Aside from its unique design and abilities, the U60 is a 2 Megapixel camera with a fixed focal length lens. As a digicam, it's very basic, with no manual controls of any kind.

Is this the perfect camera for playing in the pool or snorkeling? Find out now!

What's in the Box?

The DSC-U60 has a very good bundle. Inside the box, you'll find:

  • The 2.0 effective Mpixel DSC-U60 camera
  • 8MB Memory Stick
  • Two AAA NiMH rechargeable batteries
  • Battery charger
  • Hand strap
  • USB cable
  • CD-ROMs featuring Pixela ImageMixer and USB drivers
  • 86 page camera manual (printed)

The 8MB Memory Stick that's included with the U60 is a good place to start, but you'll probably want something larger when you're ready to get serious with it. The U60 supports Memory Stick Pro cards, though I don't know why you'd need capacity like that with a 2MP camera.

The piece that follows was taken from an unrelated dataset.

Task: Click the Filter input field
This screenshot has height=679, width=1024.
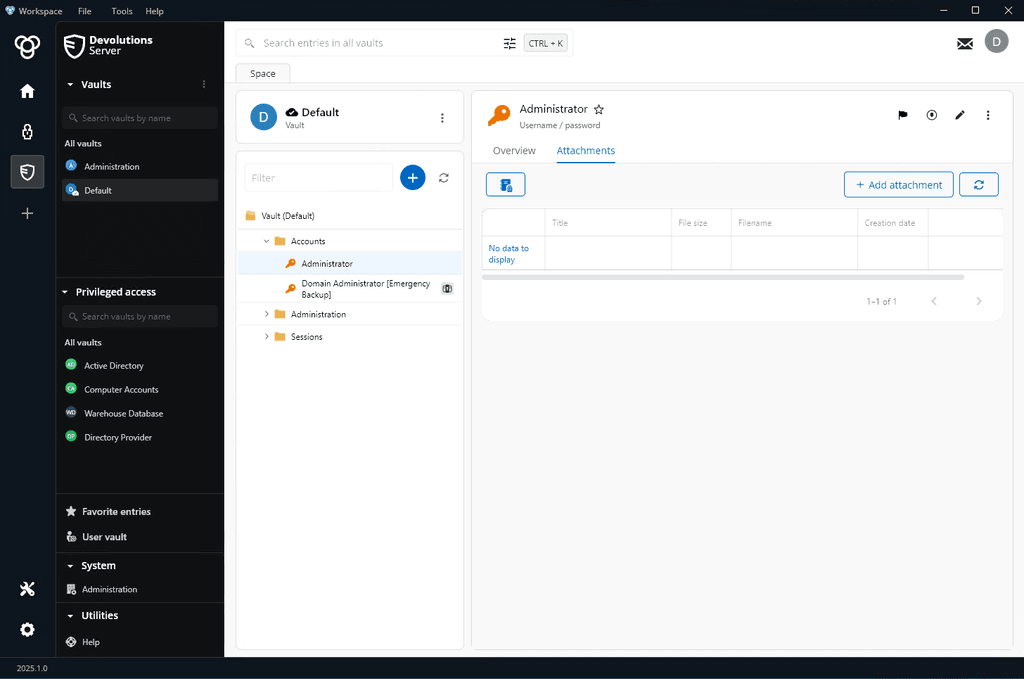Action: click(x=318, y=178)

The Sony U-series cameras are unique, in that they use two AAA batteries for power. Sony includes two NiMH rechargeables in the box, which provide you with about 75 minutes of shooting time. I'd recommend picking up a few more batteries as backups.

Sony also includes a NiMH battery charger that takes 6 hours to fully charge two AAA batteries. This is faster charger than the one included with the last U-series camera I tested (the U10).

You hold the U60 differently than other cameras

The U60 doesn't have a lens cap of any kind. One thing I usually don't comment on is camera straps, but the U60 has a nice rubber one, perfect for underwater usage.

Don't expect a whole lot of accessories for the U60. I could only find things like card readers, carrying cases, faster battery chargers, and Memory Sticks.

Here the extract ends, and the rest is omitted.